Only the lines from the line that contains "Click the 网上调剂 refresh arrows icon" through the final line of the entries below belong in your answer, copied exactly and without pictures.

START Data provided

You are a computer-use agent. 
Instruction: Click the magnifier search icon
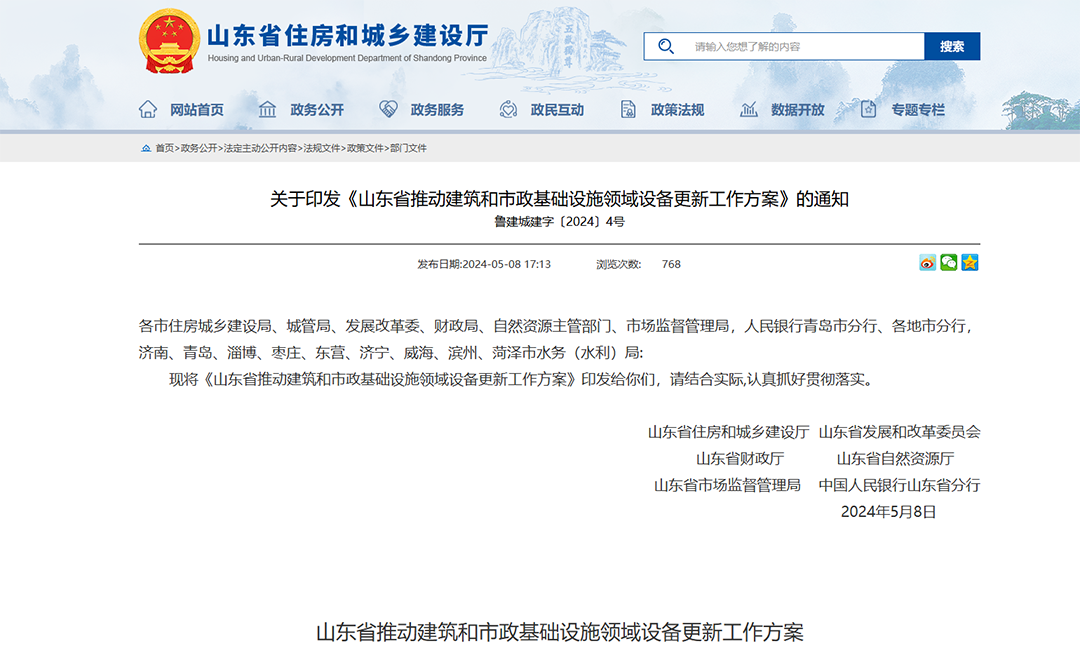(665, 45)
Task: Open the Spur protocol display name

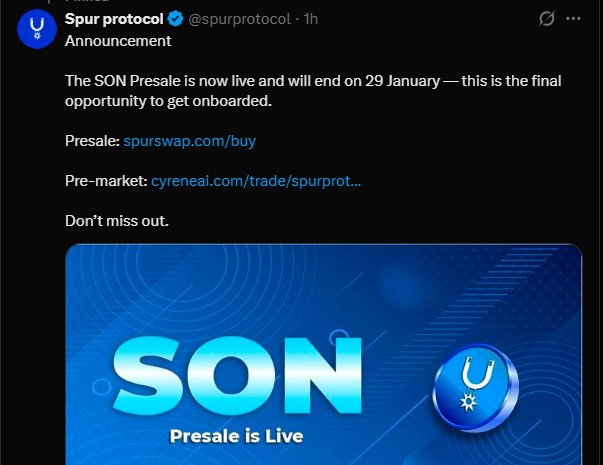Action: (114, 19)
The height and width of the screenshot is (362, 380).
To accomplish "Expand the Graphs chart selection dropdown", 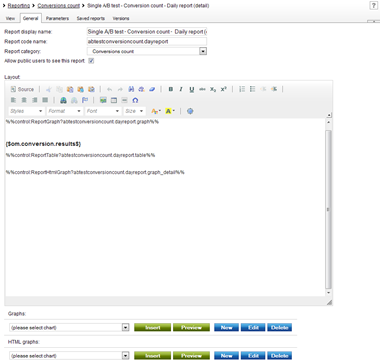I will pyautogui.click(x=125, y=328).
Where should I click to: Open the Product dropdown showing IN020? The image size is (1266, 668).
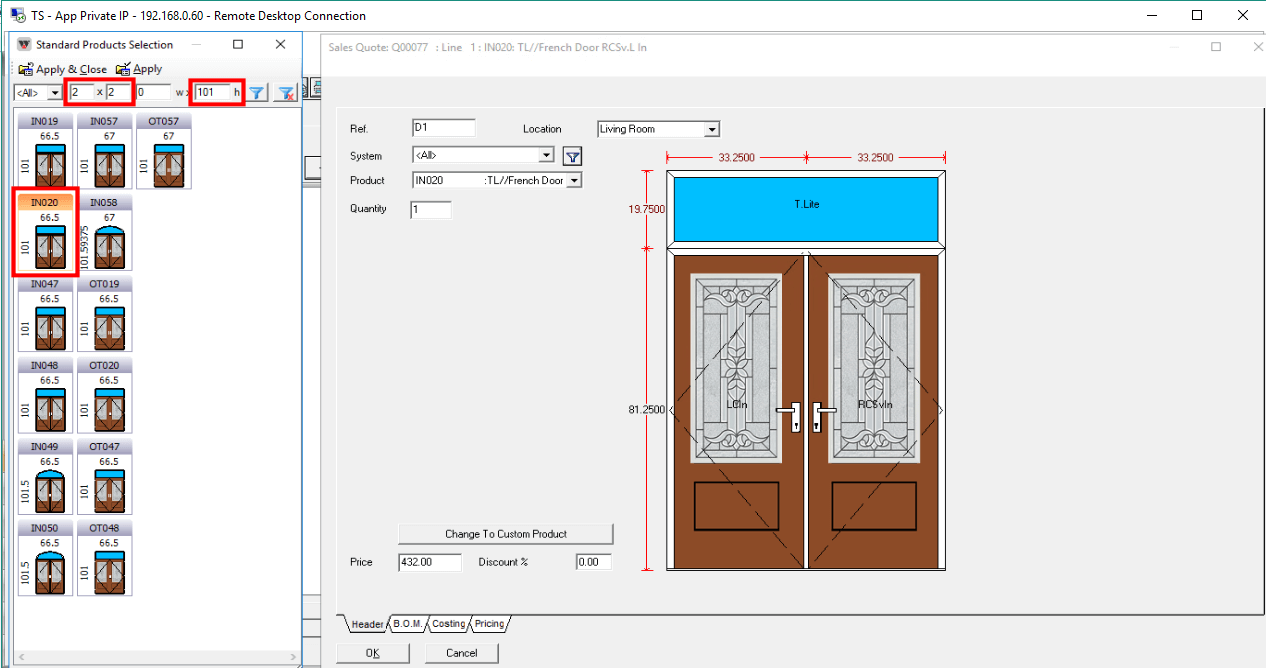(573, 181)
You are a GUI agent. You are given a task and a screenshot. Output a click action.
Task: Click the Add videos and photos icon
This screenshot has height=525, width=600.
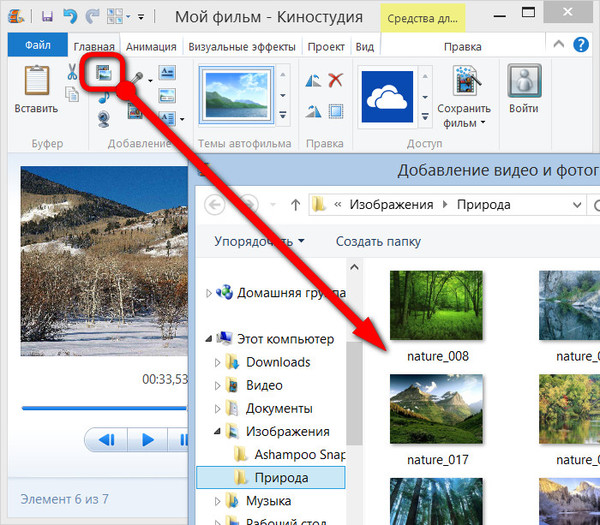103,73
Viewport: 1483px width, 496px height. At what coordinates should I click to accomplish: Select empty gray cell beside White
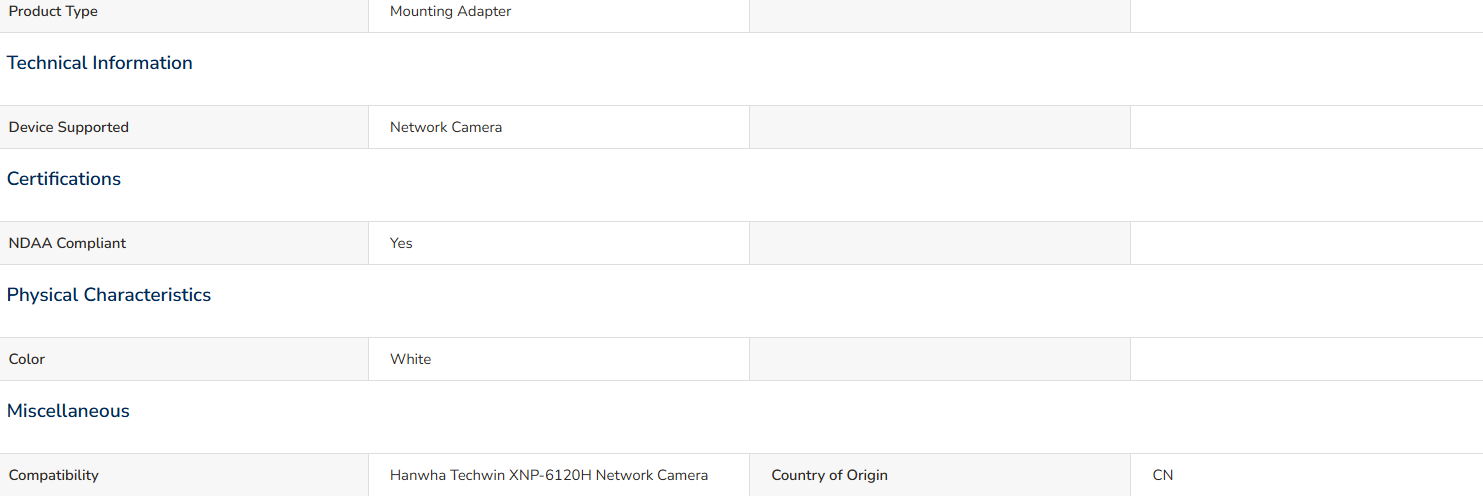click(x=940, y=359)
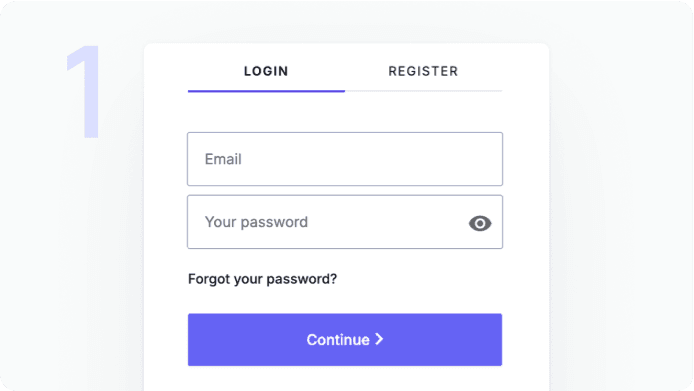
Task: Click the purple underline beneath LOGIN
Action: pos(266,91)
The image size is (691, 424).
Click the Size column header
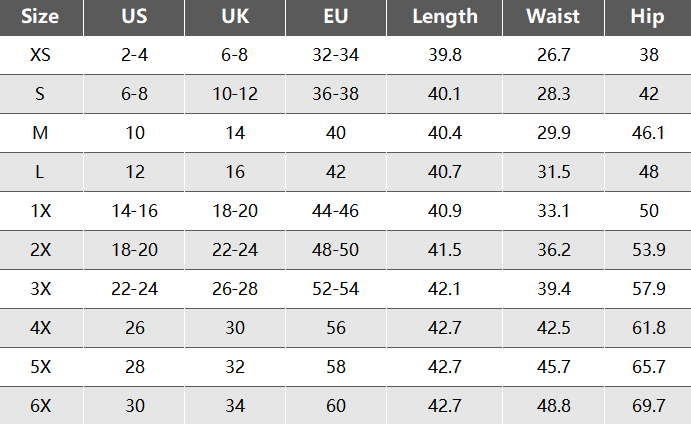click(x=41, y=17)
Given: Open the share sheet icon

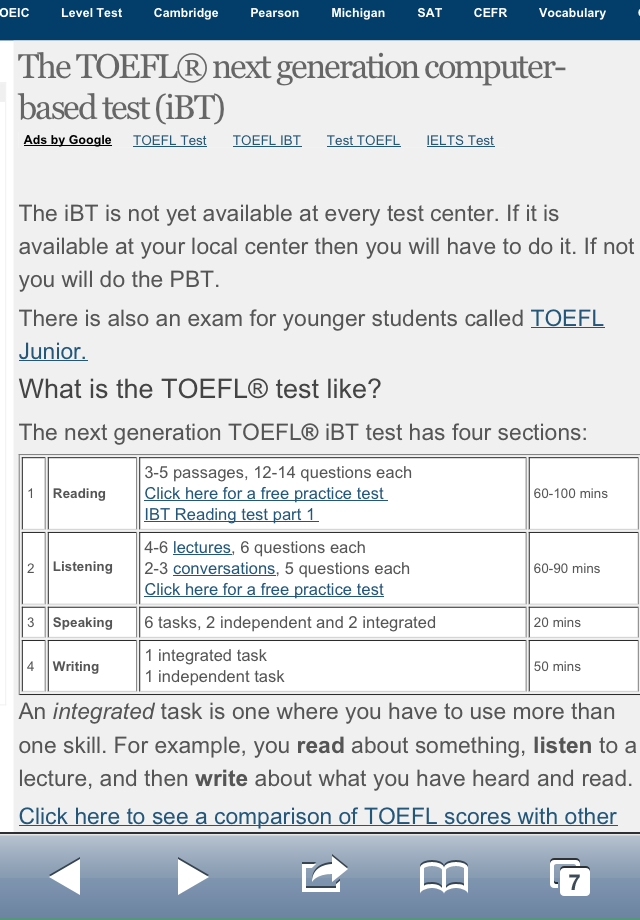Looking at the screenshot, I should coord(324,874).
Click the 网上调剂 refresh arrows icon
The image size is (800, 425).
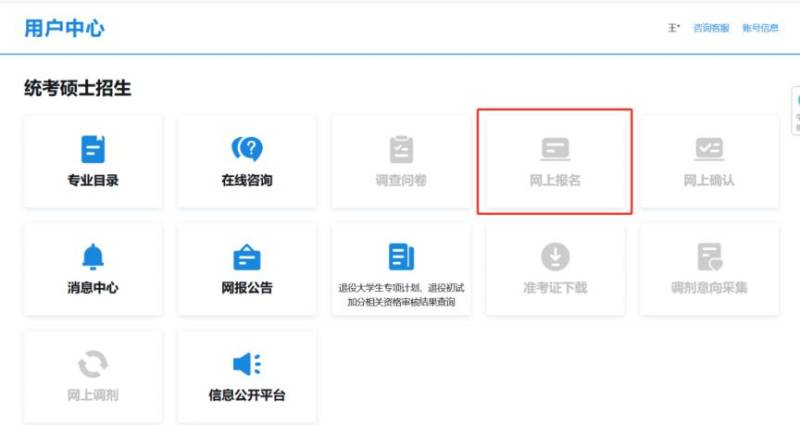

END Data provided

▶ [Completed task]:
Click the 网上调剂 refresh arrows icon
The image size is (800, 425).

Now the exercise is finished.